For the purpose of this exercise, the Dow Jones Industrial average, with its broad diversity across major industry sectors, including such names as Caterpillar, Walmart, Boeing, United Technologies, Pfizer, Disney, and Nike, is a proxy for the Blue Chips.

On a price basis, the Dow advanced an outstanding 9.0 percent in the third quarter of 2018 compared to a very healthy 7.1 percent for the Nasdaq Composite index, for an outperformance of 1.9 percent. If we review the past 10 years of data (see exhibit below), the Dow has beaten the Nasdaq by that amount or more only 25 percent of the time. Furthermore, the two consecutively strongest relative quarters were the third and fourth of 2008, and we know what happened then.

Source: FactSet

The past five years presents a similar picture, in which the Dow hit only one two-hit streak against theNasdaq, in the first half of 2016. Otherwise, we have witnessed a tech/internet/small cap driven market with the Nasdaq up 113 percent cumulatively over this period versus 74 percent for the Dow.

So what might have changed so much to warrant the super pumped excitement about Blue Chips and belief that this Dow rally has legs?

Dow stocks appear cheap

The Dow stocks are trading at a sharp 38 percent discount, on a price to earnings multiple, at 15.9 times consensus for the next twelve months' earnings, versus 25.5 times for the Nasdaq. However, the Nasdaq companies are expected to grow earnings 21 percent in the next year, compared to only 11 percent for the Dow. Investors consider the price over the growth rate, and that ratio is lower for the Nasdaq, at 1.2 times, than the Dow stocks, at 1.4, equalizing what looked like a bargain price for the Industrial Average.

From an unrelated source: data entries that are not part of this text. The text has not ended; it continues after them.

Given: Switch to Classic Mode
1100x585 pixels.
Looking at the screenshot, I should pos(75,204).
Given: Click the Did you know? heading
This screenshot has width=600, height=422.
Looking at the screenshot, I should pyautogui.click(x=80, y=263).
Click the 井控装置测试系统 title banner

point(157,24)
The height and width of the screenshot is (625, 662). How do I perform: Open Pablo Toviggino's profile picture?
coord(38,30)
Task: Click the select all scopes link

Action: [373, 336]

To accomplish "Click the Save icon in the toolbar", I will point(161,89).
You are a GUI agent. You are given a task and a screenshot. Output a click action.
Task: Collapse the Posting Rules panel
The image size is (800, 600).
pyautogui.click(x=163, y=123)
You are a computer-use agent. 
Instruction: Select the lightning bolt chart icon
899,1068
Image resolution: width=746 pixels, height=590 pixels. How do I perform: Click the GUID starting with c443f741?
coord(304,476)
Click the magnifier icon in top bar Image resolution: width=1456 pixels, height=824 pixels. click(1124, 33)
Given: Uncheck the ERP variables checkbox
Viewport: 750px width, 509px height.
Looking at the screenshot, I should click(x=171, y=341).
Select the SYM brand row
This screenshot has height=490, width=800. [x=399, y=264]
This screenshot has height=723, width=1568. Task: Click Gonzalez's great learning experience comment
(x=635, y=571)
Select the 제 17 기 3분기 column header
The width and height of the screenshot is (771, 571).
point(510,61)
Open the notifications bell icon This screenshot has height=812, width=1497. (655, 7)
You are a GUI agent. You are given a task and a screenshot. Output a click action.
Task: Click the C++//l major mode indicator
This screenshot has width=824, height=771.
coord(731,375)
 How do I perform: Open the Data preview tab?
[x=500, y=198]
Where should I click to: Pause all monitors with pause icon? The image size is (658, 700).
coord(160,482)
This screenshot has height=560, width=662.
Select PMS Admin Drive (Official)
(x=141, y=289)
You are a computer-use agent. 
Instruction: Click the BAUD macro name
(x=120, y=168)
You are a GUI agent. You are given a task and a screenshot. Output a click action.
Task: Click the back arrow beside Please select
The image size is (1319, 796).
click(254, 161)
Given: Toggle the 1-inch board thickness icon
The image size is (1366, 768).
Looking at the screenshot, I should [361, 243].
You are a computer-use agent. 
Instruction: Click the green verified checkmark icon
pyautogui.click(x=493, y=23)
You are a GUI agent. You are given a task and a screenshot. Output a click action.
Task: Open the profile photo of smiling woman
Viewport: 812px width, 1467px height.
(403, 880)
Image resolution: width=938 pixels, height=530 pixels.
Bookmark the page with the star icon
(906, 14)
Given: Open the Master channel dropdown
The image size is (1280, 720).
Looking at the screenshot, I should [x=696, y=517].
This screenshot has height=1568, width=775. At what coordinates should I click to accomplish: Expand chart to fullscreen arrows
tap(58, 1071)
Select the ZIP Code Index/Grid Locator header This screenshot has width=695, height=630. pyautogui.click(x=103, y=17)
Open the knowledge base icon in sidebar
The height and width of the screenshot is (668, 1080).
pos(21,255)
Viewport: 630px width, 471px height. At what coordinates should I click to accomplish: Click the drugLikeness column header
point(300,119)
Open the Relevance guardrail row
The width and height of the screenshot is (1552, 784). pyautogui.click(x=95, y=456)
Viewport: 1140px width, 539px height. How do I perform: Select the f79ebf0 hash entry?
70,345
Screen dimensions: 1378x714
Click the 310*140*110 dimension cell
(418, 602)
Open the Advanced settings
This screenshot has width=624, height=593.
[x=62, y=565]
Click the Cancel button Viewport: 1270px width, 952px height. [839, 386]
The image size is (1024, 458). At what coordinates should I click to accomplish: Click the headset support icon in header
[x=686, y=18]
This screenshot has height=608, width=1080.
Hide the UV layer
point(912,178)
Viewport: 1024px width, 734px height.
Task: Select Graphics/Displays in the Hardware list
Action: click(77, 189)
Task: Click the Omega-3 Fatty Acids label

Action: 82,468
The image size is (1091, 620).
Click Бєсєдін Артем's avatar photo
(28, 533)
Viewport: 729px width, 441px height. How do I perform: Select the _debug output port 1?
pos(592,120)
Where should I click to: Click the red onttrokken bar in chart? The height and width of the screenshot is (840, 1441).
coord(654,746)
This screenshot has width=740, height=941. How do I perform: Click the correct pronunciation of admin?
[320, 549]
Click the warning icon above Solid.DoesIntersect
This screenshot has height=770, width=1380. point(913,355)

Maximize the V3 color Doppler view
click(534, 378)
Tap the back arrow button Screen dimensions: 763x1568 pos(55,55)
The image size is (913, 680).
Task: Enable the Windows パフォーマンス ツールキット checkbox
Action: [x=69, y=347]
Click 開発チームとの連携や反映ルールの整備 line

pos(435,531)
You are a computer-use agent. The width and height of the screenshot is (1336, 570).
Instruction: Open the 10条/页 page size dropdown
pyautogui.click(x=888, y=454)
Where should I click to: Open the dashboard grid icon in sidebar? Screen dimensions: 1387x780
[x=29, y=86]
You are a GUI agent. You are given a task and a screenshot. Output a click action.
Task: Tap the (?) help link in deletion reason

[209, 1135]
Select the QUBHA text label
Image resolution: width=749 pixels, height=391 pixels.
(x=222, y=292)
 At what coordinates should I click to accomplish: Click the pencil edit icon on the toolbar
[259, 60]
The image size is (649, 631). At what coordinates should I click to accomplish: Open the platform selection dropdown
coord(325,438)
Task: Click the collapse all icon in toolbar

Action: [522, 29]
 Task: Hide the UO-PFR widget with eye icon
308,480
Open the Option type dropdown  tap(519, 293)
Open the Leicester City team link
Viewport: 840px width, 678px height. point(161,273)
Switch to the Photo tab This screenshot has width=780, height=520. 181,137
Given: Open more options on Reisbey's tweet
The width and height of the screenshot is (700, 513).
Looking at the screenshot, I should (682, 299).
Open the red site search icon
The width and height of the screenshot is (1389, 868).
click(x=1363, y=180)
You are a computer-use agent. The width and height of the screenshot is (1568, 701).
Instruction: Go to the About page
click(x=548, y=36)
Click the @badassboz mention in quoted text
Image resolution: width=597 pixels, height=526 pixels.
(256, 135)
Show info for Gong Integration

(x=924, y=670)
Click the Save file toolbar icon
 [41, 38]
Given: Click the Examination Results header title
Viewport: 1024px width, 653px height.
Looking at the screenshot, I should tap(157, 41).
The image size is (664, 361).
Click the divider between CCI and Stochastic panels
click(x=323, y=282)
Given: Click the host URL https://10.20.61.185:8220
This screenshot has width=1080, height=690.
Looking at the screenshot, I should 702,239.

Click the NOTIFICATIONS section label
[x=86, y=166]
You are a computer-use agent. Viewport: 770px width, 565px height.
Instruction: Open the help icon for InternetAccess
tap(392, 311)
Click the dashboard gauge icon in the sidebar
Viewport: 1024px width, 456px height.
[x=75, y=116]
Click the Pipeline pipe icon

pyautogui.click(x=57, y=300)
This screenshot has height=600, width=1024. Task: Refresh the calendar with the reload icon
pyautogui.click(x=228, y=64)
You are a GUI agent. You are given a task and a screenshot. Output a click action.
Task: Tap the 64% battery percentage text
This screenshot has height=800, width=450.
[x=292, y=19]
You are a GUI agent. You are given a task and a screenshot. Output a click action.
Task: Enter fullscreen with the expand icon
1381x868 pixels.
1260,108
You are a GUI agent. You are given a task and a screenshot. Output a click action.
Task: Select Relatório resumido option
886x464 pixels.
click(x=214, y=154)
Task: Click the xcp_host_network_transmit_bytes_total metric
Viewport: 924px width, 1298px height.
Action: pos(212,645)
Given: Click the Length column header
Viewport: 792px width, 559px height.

Could it be that if GDP continues its strong run into 2019, the Industrials is the better index in which to invest? Over the past decade, there have been thirteen quarters of domestic growth above 3 percent. During the seven observations within the last five years, the Dow underperformed the Nasdaq each time. Within the prior five years, the DJIA outperformed in four of the six quarter of 3 percent-plus GDP. Can we read a pattern into that? Doubtful.

Even looking for correlations that lag strong GDP results by a quarter or two fails to confirm any predictive relationship between the Dow and the Nasdaq.

Logic might suggest that the DJI, heavy with industrials and multi-nationals, who buy, sell, and move physical goods across borders and own factories and offices worldwide, would suffer more from trade tariffs than tech companies who can operate their digital global platforms from Silicon Valley. The smart money may be betting that overwrought concerns created a buying opportunity.

Perhaps, instead of being driven by a strong economy, cheap relative valuation, or relief regarding trade wars, investor affinity for Dow stocks is propelled by defensiveness.

The Dow dividend yield is 2.1 percent compared to 1.1 percent for the Nasdaq. Not a huge difference, but more than anyone is getting on their checking account.

In terms of whether owning the Blue Chips is protection against a very tough market, we looked at the data. There have been six quarters in the past ten years in which the broad market, in the form of the S&P 500, has fallen over 5%. How did the Dow stocks handle the deluge?

In four of the six examples, the Dow outperformed its riskier colleague index. But if you examine the average decline of the Dow during all those periods it was negative 11.1 percent. The average drop for the Nasdaq was negative 11.5 percent. What can we learn from that?

I would argue that we cannot infer from the data that the Blue Chips are poised for a sustained period of outperformance relative to the higher growth Nasdaq index, unless the market takes a very sharp decline. As a Red Sox fan, I'd rather root for the Yankees than wish for that to happen. Well, maybe that's asking too much.